Great story on legal battle over gene patents

You might have heard that a Federal court invalidated seven patents on BRCA1 and BRCA2, collectively known as "the breast cancer genes", earlier this week. It is, to quote our Vice President, a big fucking deal.

A couple of years ago, I wrote a story for MSN.com about women who were faced with the decision to be tested for faulty versions of those two genes. If tests showed the women had mutations that were likely to lead to breast cancer, the decisions became even more complicated. Everyone handled it differently, but they were all happy to have the choice. Unfortunately, that choice was very expensive, one expert told me, largely because Myriad Genetics owned patents on the naturally occurring genes and, effectively, had a monopoly on testing. The monopoly also meant women couldn't get a second opinion, so to speak, because there was only one lab doing the tests.
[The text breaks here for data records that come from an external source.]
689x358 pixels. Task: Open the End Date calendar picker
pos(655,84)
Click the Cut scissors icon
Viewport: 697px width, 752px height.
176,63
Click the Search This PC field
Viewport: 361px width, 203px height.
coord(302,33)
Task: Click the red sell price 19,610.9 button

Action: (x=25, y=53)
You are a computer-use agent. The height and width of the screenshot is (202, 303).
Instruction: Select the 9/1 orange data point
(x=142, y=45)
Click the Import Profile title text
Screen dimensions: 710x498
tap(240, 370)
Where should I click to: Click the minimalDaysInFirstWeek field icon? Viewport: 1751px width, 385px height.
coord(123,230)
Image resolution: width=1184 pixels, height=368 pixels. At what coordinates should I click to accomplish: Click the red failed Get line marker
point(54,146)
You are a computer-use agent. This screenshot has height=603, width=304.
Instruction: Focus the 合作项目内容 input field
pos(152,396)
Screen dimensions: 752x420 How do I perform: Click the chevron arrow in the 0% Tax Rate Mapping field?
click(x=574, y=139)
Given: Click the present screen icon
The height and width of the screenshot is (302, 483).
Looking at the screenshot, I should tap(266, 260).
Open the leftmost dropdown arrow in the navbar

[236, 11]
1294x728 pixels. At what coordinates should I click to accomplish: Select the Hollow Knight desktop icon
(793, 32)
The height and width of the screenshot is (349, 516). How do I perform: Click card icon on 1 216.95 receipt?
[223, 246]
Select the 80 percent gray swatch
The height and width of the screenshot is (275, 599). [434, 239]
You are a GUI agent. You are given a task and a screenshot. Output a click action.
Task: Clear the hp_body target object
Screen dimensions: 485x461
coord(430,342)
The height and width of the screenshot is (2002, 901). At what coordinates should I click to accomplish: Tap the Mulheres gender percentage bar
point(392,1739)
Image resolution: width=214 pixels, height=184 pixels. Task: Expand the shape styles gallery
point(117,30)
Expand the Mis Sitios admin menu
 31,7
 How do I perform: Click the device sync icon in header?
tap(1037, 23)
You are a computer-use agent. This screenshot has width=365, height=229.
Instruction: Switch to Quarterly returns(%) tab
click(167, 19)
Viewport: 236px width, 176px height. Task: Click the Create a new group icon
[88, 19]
Patents like this are nothing new. But, according to United States District Court Judge Robert W. Sweet …

the patents were "improperly granted" because they involved a "law of nature." He said that many critics of gene patents considered the idea that isolating a gene made it patentable "a 'lawyer's trick' that circumvents the prohibition on the direct patenting of the DNA in our bodies but which, in practice, reaches the same result."

That's from a fabulous story by New York Times' reporters John Schwartz and Andrew Pollack. If you want to understand what's at stake in this case, why Monday's decision was so unexpected and what's up with the legal history on gene patents, this story is a great jumping-off point.